Si, en revanche, la concurrence fiscale oppose plusieurs pays de grande taille
qui possèdent chacun une part importante du stock global de capital,
alors l'offre de capital qui vient s'investir dans chaque pays ne peut plus
être considérée comme parfaitement élastique. En
effet, la politique fiscale menée par chaque gouvernement va influer sur
le retour net du capital industriel au niveau de l'économie dans son
ensemble. Ainsi, un pays qui augmenterait son taux d'impôt sur le capital
exporterait des capitaux qui iraient s'investir dans des pays concurrents.
Cependant, compte tenu de la taille du pays d'origine, cela entraînerait
une baisse de la rémunération nette du capital partout dans la
zone. A l'inverse, un pays qui baisserait son taux d'impôt serait
importateur net de capital, ce qui entraînerait une augmentation de la
rémunération nette du capital dans tous les pays. Par
conséquent, un grand pays, parce qu'il a un pouvoir de marché sur
le marché du capital, fait face à une courbe d'offre de capital
qui est croissante et non plus parfaitement élastique comme cela est le
cas sur la figure 1 (encadré 1). On montre alors, qu'à
l'équilibre, l'impôt sur le capital physique prélevé
à la source par chacun des gouvernements, est positif (et non plus nul)

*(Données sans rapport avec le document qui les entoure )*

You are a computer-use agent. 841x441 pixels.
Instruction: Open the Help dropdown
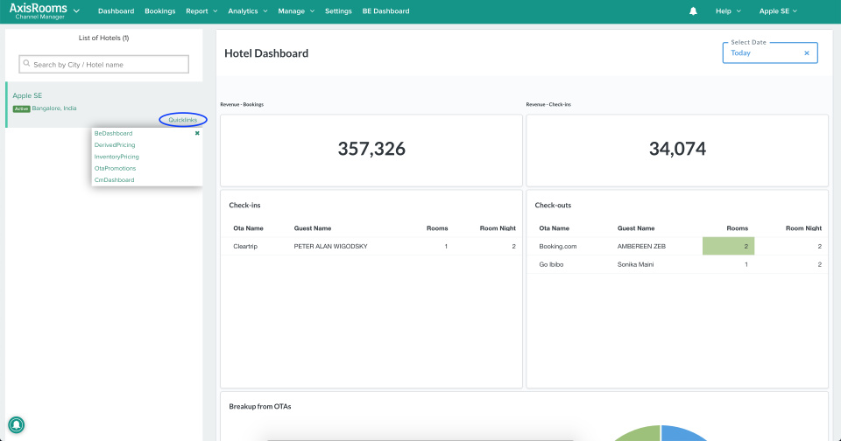[727, 11]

mais son taux est relativement trop faible par rapport au taux de
prélèvement sur les revenus du travail. Les recettes fiscales
issues de ces deux impôts ne permettent pas de toute façon de
financer efficacement l'offre de bien public.

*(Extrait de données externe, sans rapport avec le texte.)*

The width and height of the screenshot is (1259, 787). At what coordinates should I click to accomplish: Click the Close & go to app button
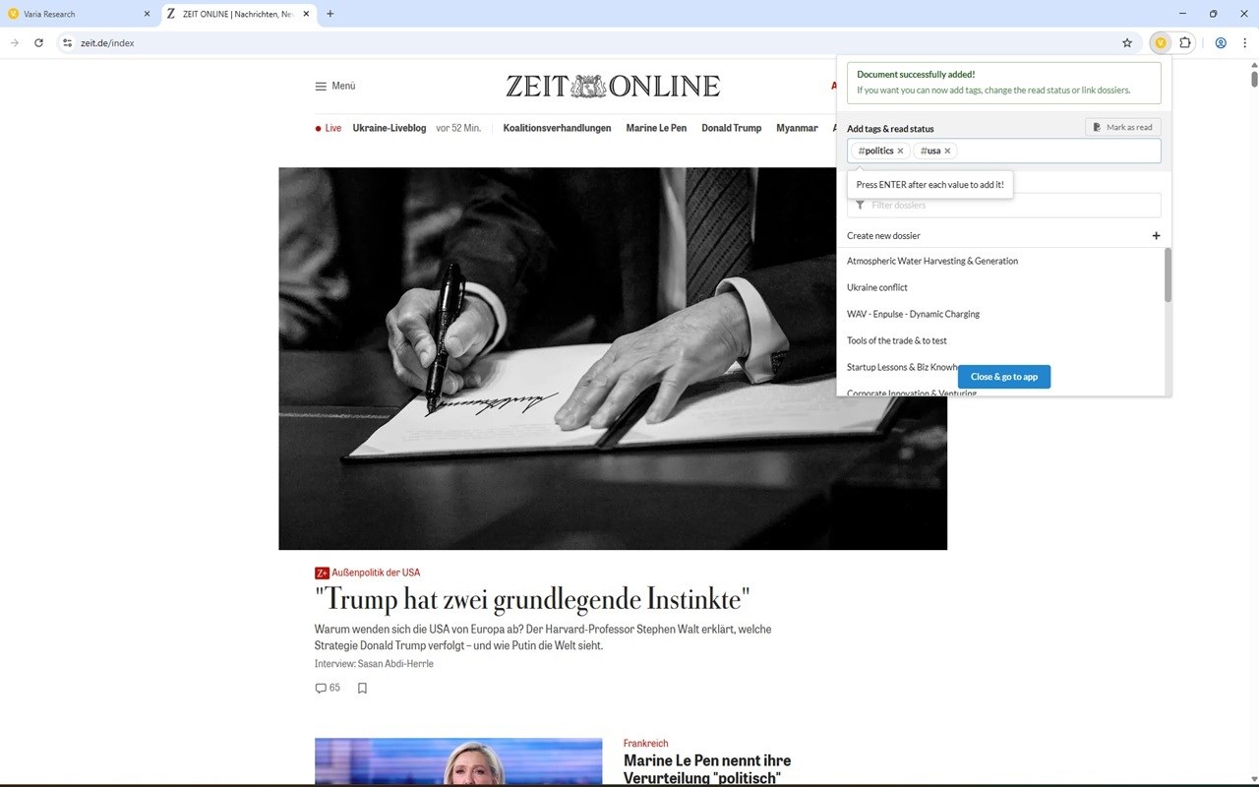(x=1003, y=377)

La concurrence fiscale conduit à exonérer les bases les plus
mobiles ce qui a deux conséquences importantes : (1) cela reporte la
charge fiscale sur les bases les moins mobiles, ce qui peut être en
contradiction avec le principe d'équité horizontale des
systèmes fiscaux, (2) cela peut accroître le risque fiscal. En
effet, le financement des dépenses publiques repose sur une moins grande
variété de bases et le système fiscal est davantage
sensible à un choc exogène du fait d'une " moins grande
mutualisation du risque ".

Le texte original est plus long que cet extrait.